Il attend une réponse, l’air faussement patient. Vous n’en avez qu’une à lui fournir, vous n’avez pas le choix, c’est une évidente question de survie. Vous marmonnez :

– Excusez-moi, monsieur. Comme vous voudrez.

Il se détend, satisfait de constater votre coopération.

– Heureusement pour vous, notre équipe était sur place, prête à intervenir. Sinon, ce n’est pas dans un lit, mais dans un cercueil que vous seriez étendu.

Vous tâtez votre crâne d’une main prudente. Il est entouré d’un épais bandage. Vous ne comprenez pas ce qu’il s’est passé, mais le moment semble mal choisi pour poser des questions.

Le médecin consulte ses notes, se rapproche pour examiner votre pupille.

– Vous avez besoin de repos, déclare-t-il d’une voix professionnelle. De longues vacances seront indispensables avant de pouvoir reprendre les traques.

– Pas question de vacances, intervient l’homme en costume ! Nous avons une urgence et tous nos traqueurs sont déjà en mission. Vous sentez-vous prêt à reprendre le travail ?

Là encore, vous savez qu’il n’existe qu’une seule réponse possible.
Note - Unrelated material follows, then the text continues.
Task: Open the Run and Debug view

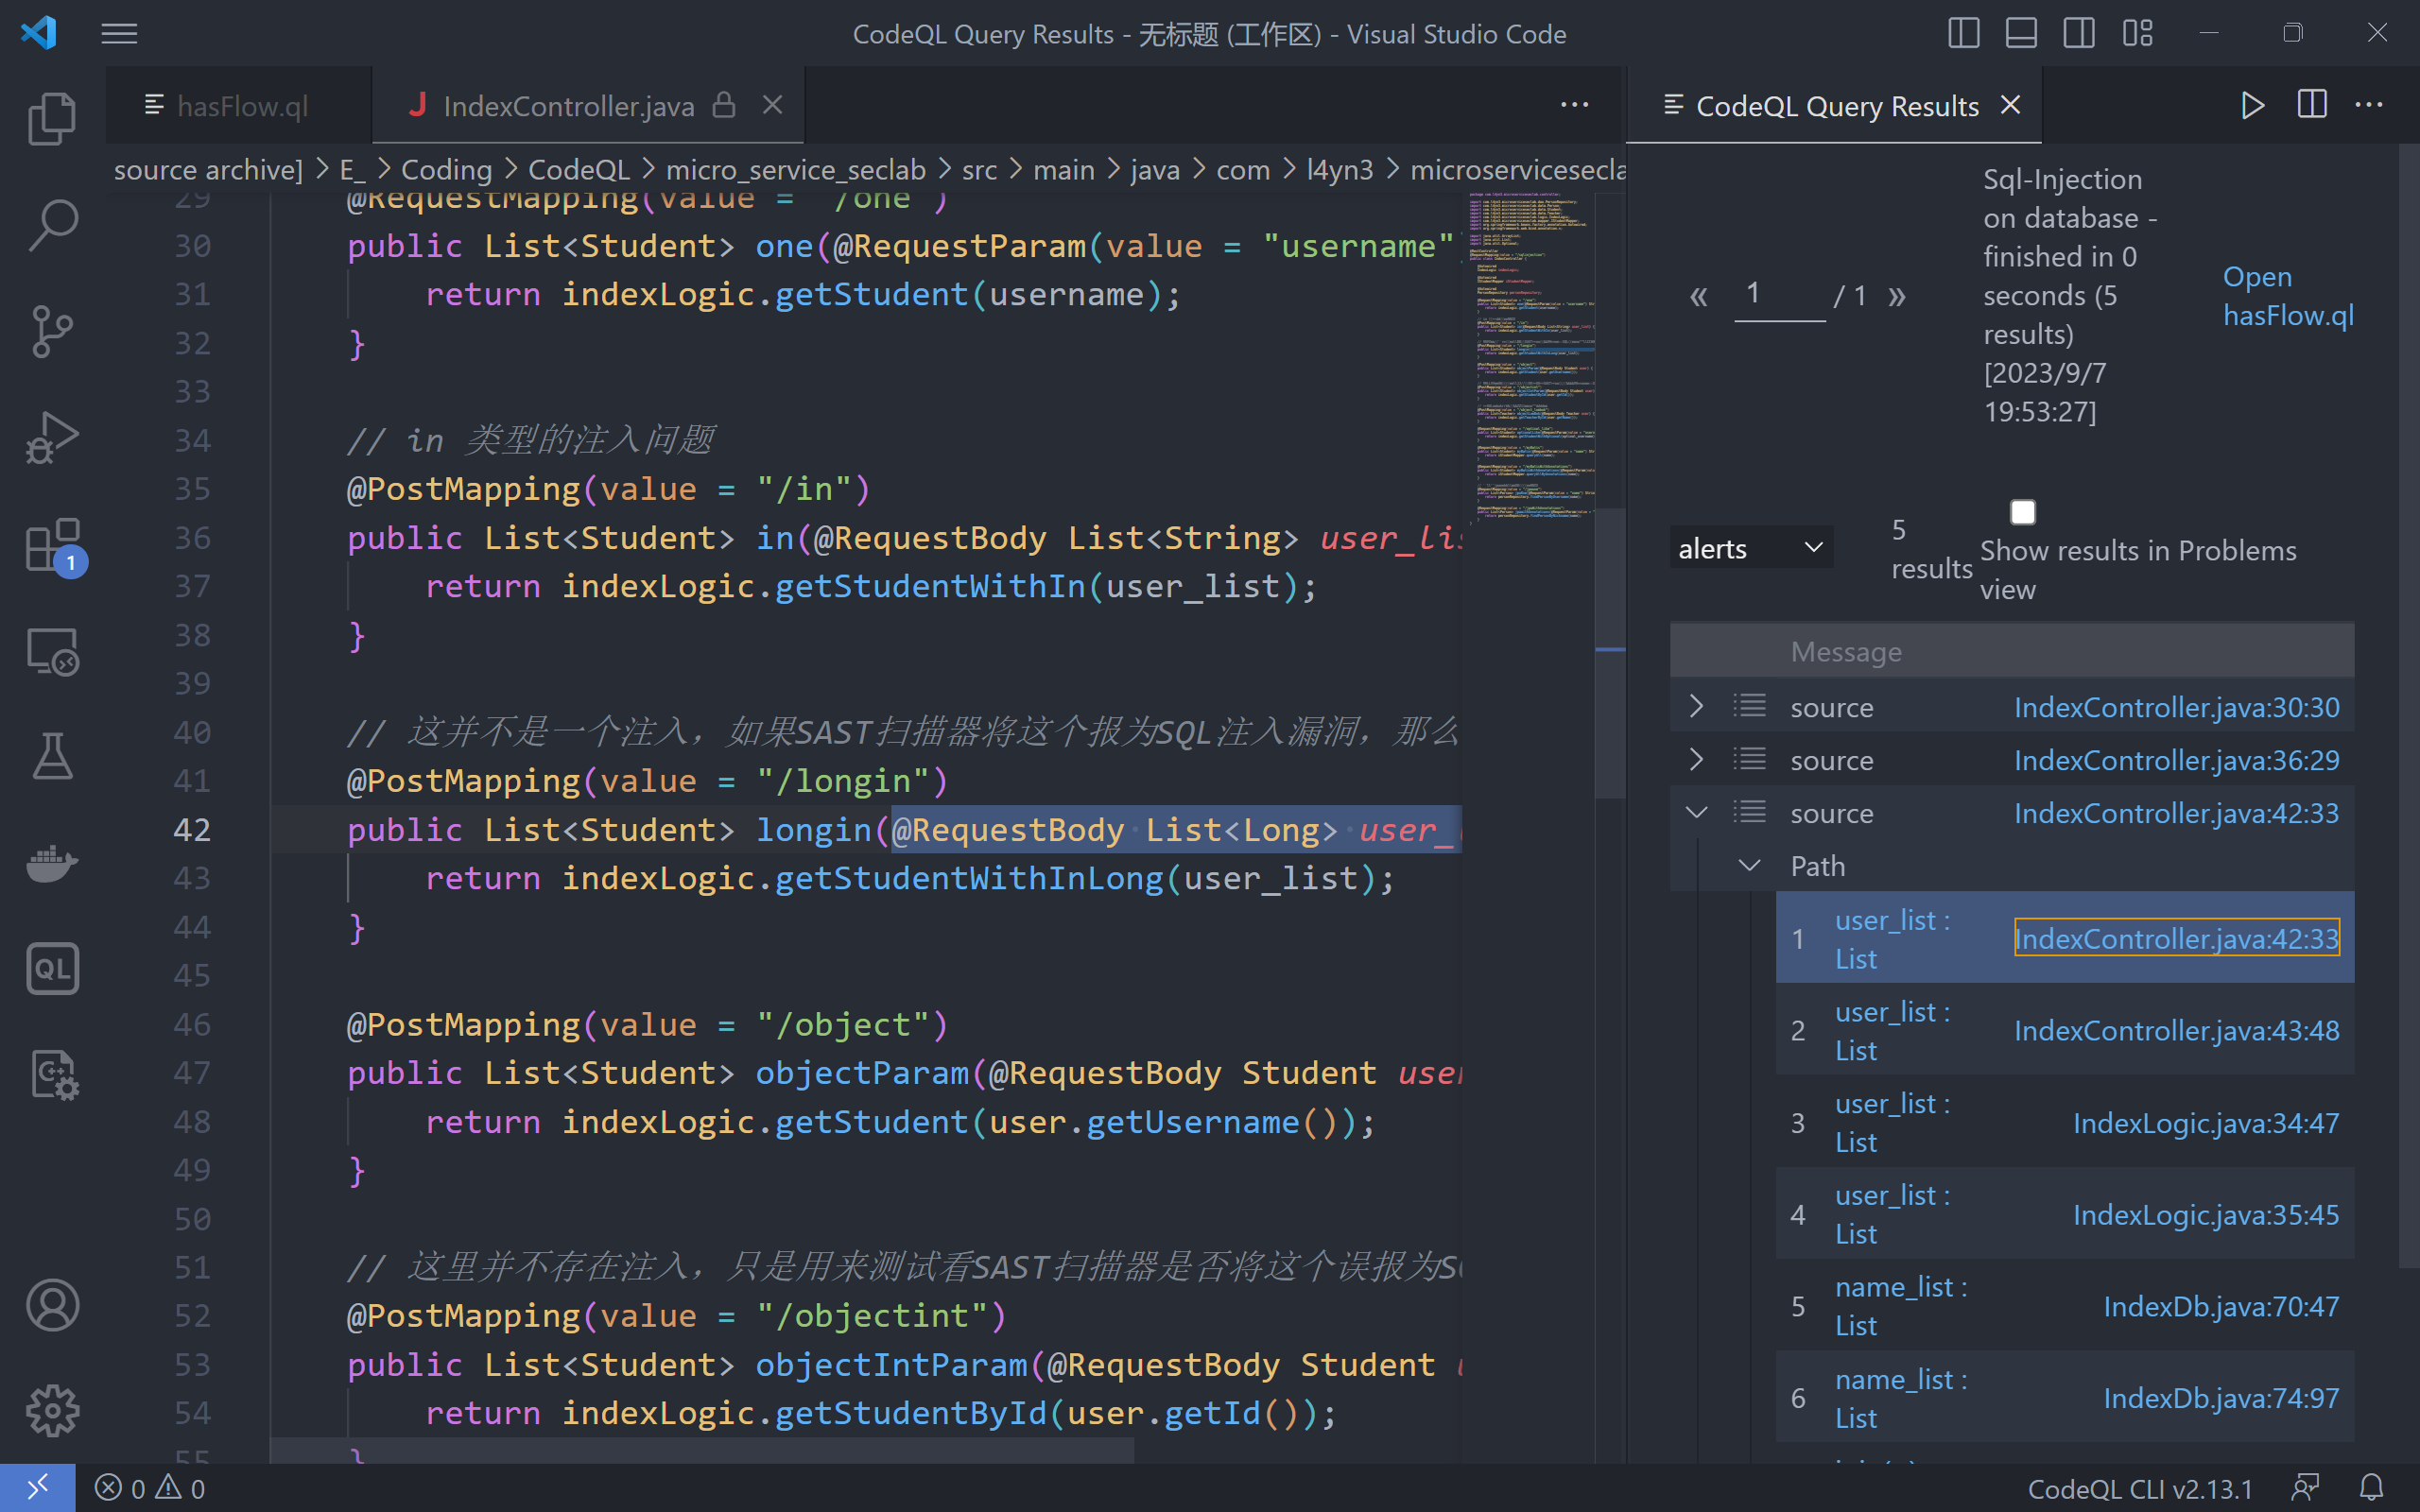Action: coord(51,437)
Sans hésiter vous vous entendez déclarer :

– Bien sûr monsieur, bon pour le service.

– Il est en phase de pré-association contaminante, monsieur, observe le médecin. Nous risquons de le perdre.

– L’ordre vient d’en haut, préparez-le pour l’appariement. Immédiatement !
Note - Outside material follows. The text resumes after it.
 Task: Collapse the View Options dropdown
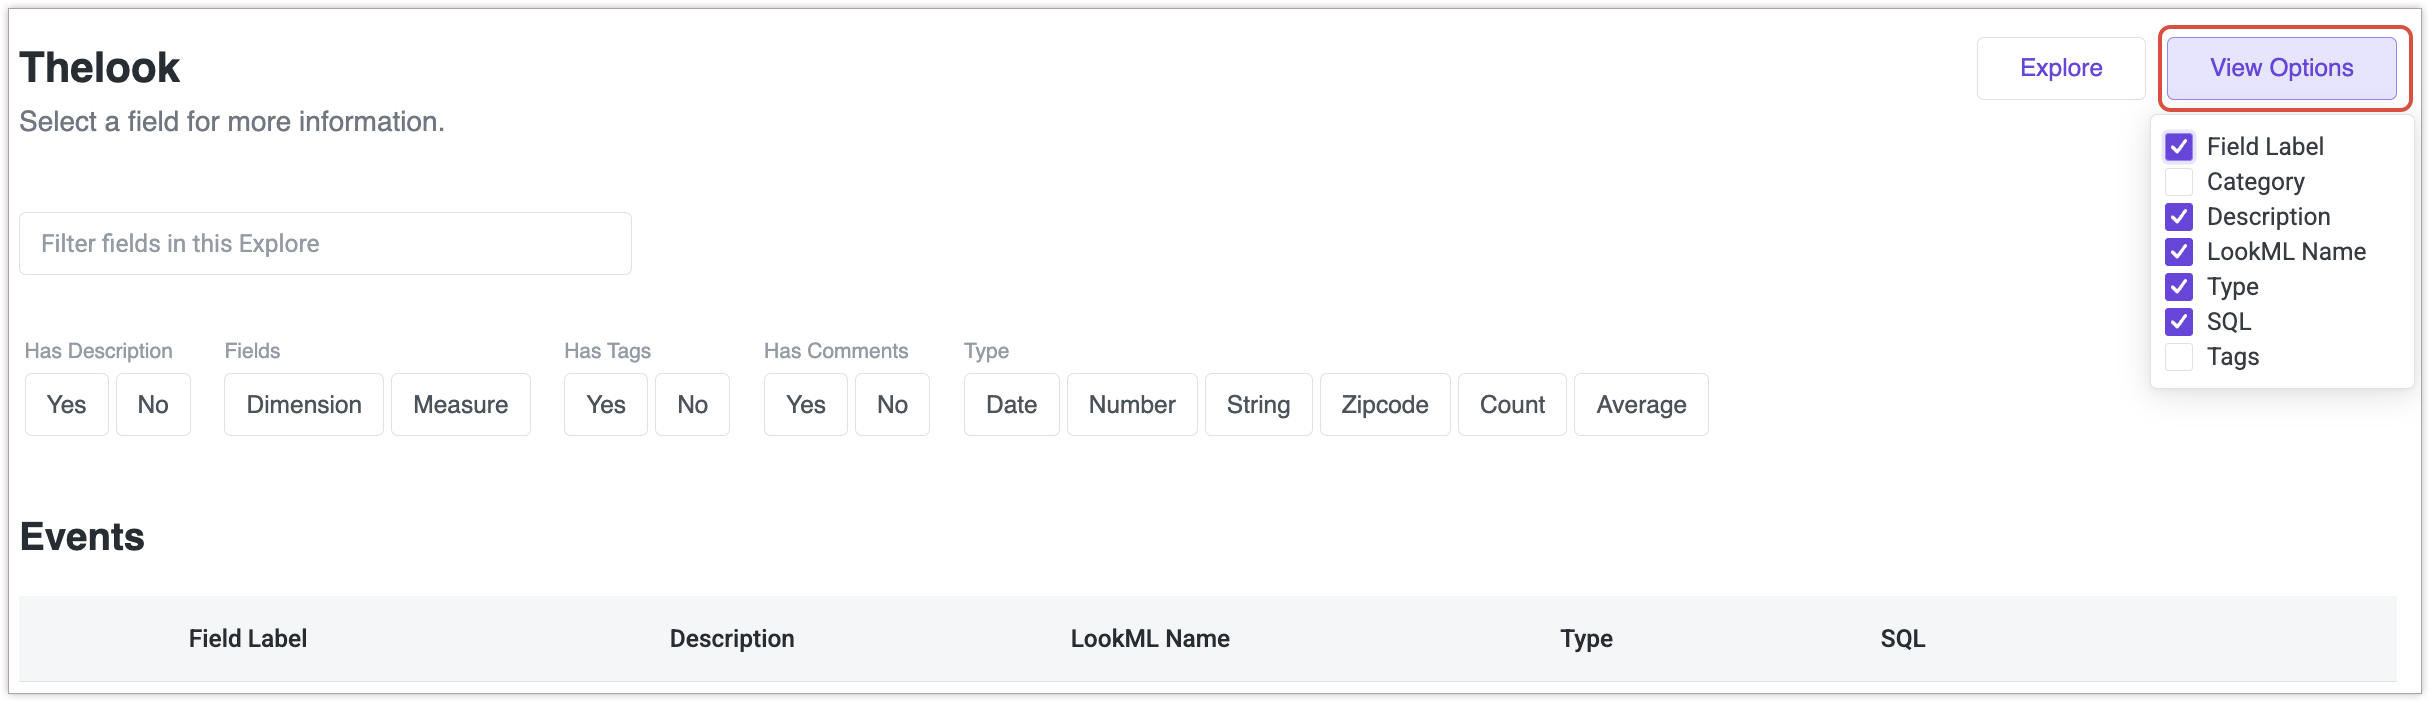point(2281,68)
Le médecin vous observe avec compassion. Mais lui non plus n’a pas le choix. Il débranche votre perfusion, enlève le pansement qui entoure votre crâne puis vous aide à vous lever. Curieusement, vous êtes suffisamment remis pour marcher seul sans tituber.
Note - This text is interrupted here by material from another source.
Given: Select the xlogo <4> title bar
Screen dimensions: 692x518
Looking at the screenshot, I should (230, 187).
Au bout d’un couloir, vous entrez dans une salle familière où bourdonnent de nombreux appareils électroniques. Au centre, est disposé un fauteuil confortable. C’est là que vous vous installez.

Pendant que le médecin vous connecte à différents instruments, votre chef vous détaille votre prochaine mission.

– Il s’agit d’une mission de première importance, si vous la menez à bien, votre promotion est assurée.

Il guette sur votre visage la reconnaissance que vous n’allez pas manquer de manifester. Satisfait de votre réaction, il continue :

– Aglaé a disparu, notre bien aimé Président compte sur vous pour la retrouver.

Le médecin à un hoquet de surprise. Vous êtes plus long à réaliser la portée de ce qui vient d’être dit. Aglaé, ce nom vous rappelle quelque chose. Et puis vous comprenez, saisi d’une crainte incontrôlable.

– Monsieur, proteste le médecin, nous n’avons encore jamais tenté ce type d’appariement. Cet agent est instable, nous lui faisons courir un grand danger.

Vous avez vécu plusieurs dizaines d’appariements. La photo d’un visage, un bidouillage de vos neurones, et vous voilà fou amoureux d’une parfaite inconnue. L’amour, la puissance ultime ! L’amour, cette force à la fois destructrice et exaltante, donne aux traqueurs la force et les capacités suffisantes pour retrouver une personne en quelques jours. En quelques heures pour les plus chanceux. Parce que durant tout le temps de la traque, vous ne pensez à rien d’autre qu’à votre amour, à ce visage adoré qui s’impose à vous. A rien, même pas à manger ou dormir. Votre obsession vous guide immanquablement sur la piste de votre proie. Il existe peu de traqueurs. Enfin, peu de traqueurs vivants.

Votre supérieur réduit d’un geste le médecin au silence :

– C’est une affaire d’état. Une priorité irrévocable.

Il place lui-même le masque sur vos yeux. Le bourdonnement des machines s’intensifie. Vous ressentez des fourmillements le long de vos nerfs. Tous les visages du passé s’éveillent dans un hurlement déchirant qui vous vrille le cerveau lorsqu’apparait votre prochaine cible : Aglaé, la célèbre chienne du Président.

Une vague noire vous submerge, emportant avec elle les visages de toutes ces femmes que vous avez aimées.